Love London Broil. Yep. Can very easily be grilled. Can be melt in your mouth, but it does need to be sliced thin. ((I was thinking; I've never had a tough LB!! Reading SH's response... but it's only 1/2 a disagreement. Because to serve, one slices it at 1/4inch or less.))
London Broil itself can be made of 2 cuts of meat; top round and bottom round. I tend to prefer bottom round, but the it can come from either.
To grill:
I make up a garlic herb paste (several cloves of garlish pressed through a presser or minced very finely), an equal amount of olive oil, and a big fat pinch of dried thyme or any favorite herb blend. Stir them all together. Generously salt the meat on both sides (I prefer sea salt or kosher salt, salt NOT generously if all you have is iodized table salt). Using your hands, smear the garlic herb olive oil paste all over the meat. Wrap in plastic (or cover, or drop in a ziplock bag) and let it sit for an hour or 5 as you do other things.

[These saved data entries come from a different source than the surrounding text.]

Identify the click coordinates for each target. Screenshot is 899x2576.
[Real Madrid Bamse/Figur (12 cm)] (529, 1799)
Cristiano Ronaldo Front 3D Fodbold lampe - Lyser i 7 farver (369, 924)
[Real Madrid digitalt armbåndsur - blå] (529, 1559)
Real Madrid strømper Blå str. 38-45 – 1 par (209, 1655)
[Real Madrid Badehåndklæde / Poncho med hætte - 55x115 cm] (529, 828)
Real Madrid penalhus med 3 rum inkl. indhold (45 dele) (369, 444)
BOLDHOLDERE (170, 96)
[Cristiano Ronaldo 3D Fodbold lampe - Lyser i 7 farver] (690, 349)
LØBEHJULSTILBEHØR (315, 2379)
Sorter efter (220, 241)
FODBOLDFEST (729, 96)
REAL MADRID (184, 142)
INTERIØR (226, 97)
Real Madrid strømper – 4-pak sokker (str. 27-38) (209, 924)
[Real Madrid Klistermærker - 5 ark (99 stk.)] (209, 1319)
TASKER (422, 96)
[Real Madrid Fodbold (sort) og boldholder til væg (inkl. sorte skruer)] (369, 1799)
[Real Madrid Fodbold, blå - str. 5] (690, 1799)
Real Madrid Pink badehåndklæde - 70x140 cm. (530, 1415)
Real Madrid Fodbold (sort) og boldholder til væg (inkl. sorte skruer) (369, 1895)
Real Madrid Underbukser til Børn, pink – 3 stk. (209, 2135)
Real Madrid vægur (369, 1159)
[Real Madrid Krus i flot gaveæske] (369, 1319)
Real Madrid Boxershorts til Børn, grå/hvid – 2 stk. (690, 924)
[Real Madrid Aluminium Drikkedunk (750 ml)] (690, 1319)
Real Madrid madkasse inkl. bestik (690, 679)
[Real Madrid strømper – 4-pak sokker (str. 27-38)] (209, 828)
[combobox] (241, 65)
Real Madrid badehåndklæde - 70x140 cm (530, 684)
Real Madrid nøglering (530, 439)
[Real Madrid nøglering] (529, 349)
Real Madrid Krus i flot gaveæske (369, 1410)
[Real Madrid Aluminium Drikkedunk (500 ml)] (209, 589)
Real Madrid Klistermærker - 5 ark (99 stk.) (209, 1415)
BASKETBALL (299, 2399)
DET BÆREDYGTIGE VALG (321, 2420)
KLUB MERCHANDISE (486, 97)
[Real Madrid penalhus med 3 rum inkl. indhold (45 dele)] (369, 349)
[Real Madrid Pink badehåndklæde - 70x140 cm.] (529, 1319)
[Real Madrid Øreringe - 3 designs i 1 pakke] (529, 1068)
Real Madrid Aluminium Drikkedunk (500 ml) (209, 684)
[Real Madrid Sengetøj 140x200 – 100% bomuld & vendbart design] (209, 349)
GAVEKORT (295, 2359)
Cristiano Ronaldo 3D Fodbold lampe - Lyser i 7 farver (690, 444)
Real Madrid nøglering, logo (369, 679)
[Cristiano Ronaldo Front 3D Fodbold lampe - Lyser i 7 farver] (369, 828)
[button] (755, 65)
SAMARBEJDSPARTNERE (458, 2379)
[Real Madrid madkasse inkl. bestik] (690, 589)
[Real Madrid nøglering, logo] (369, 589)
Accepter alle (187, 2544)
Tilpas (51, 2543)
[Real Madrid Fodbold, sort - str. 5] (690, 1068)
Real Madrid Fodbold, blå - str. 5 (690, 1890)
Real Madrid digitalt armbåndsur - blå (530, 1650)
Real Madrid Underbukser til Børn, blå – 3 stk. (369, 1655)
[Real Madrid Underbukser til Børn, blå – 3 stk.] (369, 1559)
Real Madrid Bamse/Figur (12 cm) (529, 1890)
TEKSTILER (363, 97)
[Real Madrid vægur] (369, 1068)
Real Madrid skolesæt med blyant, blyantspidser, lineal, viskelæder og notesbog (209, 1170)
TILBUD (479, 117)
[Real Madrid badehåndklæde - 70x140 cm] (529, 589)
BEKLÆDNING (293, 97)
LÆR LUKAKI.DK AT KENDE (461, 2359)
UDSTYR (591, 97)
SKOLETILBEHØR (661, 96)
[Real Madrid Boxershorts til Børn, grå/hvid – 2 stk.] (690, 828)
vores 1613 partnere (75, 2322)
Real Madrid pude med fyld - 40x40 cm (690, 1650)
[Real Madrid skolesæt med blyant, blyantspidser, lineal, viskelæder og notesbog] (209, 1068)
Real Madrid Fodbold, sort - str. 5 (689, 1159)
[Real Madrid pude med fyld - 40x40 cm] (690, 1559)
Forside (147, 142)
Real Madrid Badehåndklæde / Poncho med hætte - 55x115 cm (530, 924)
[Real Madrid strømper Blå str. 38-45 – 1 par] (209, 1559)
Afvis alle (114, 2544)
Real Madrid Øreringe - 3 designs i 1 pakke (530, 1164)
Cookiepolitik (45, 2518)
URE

1) When you're ready to grill, get it going hot hot hot with the grate on.
2) Sear all sides of the london broil. About 5-30 seconds a side. Including ends, small sides, etc.
3) Remove LB to top rack or off to one side for ***indirect heat*** & close lid
4) Flip after 6-10 minutes
5) Bring a sliver of garlic and your meat thermometer out. Poke in legnthwise every 10 minutes (fill hole with garlic sliver so you don't lose juice)
PULL AT
120-25 for rare (hot center, red to pink)
130-35 for medrare (rose pink center)
140-45 for medwell (some red/pink juice, bare hint of pink)
155 for well done (clear juices, no pink)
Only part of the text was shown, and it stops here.